Work required
All that is needed is the run of lines from the top of the entries to the line with "You are a GUI", that line included, repeated exactly and free of pictures.

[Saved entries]
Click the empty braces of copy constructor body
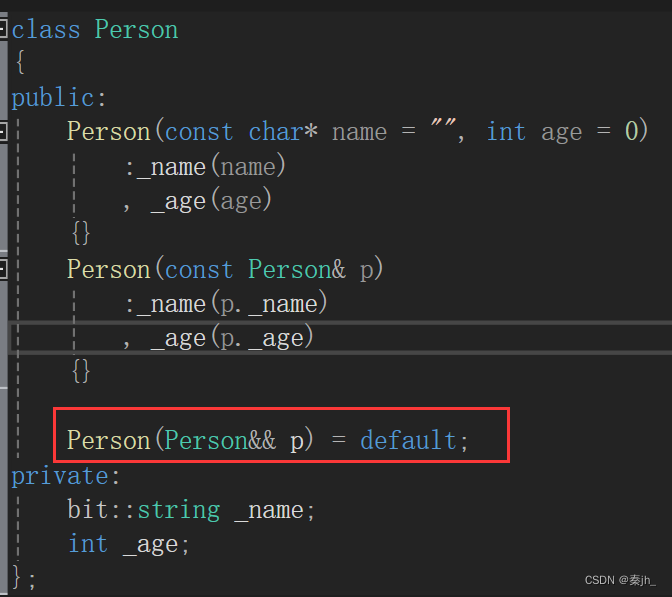 81,371
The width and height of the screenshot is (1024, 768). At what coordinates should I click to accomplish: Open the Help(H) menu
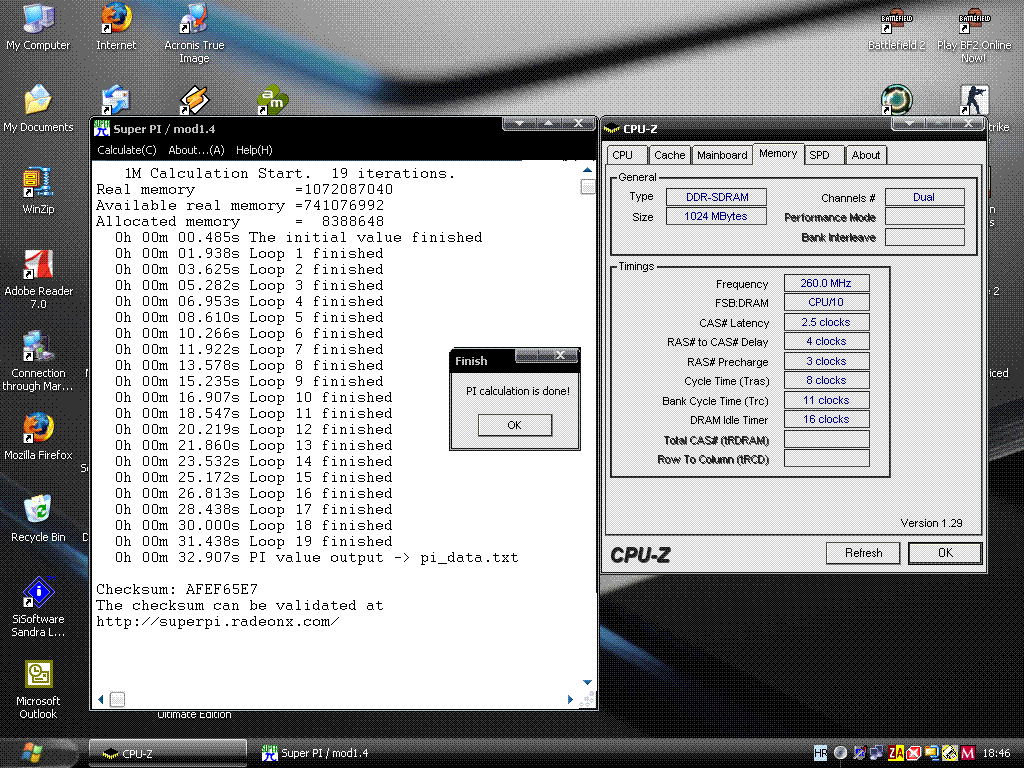coord(254,150)
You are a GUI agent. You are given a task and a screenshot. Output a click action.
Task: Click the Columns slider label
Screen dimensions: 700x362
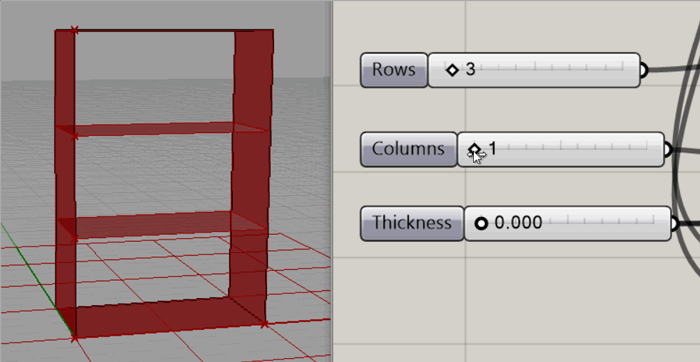408,149
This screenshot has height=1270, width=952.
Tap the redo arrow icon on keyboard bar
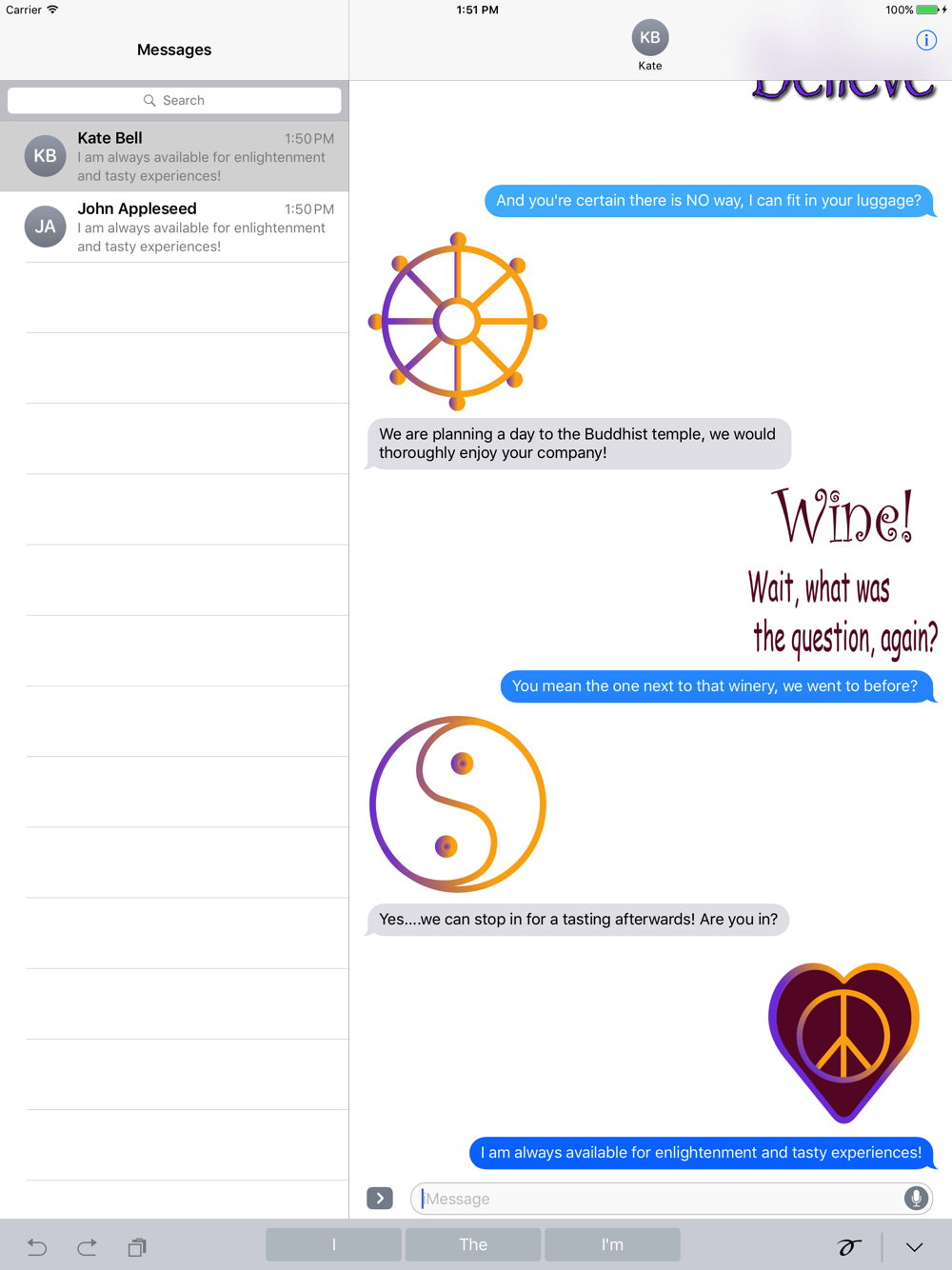click(87, 1246)
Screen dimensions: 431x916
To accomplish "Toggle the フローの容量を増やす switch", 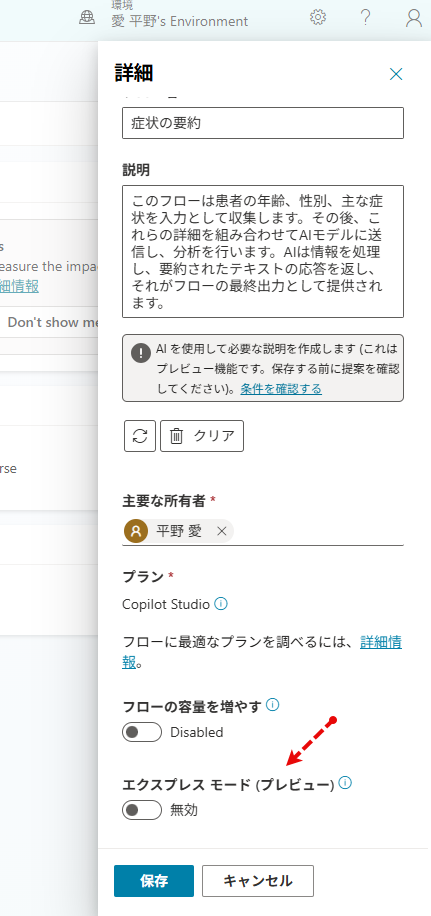I will pos(142,732).
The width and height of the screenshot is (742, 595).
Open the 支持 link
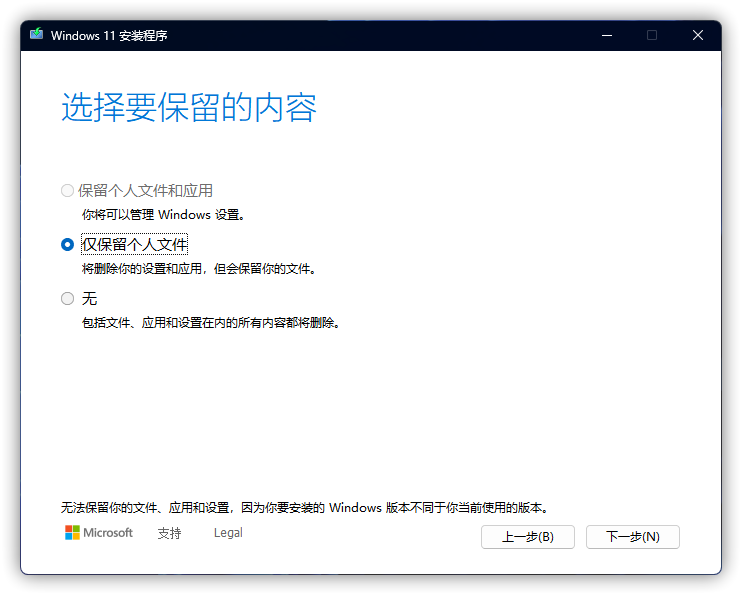169,533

Written solution
Click the empty braces of copy constructor body
 81,371
The width and height of the screenshot is (1024, 768). At what coordinates should I click to accomplish: Open the Help(H) menu
coord(254,150)
You are a GUI agent. You are given a task and a screenshot. Output a click action.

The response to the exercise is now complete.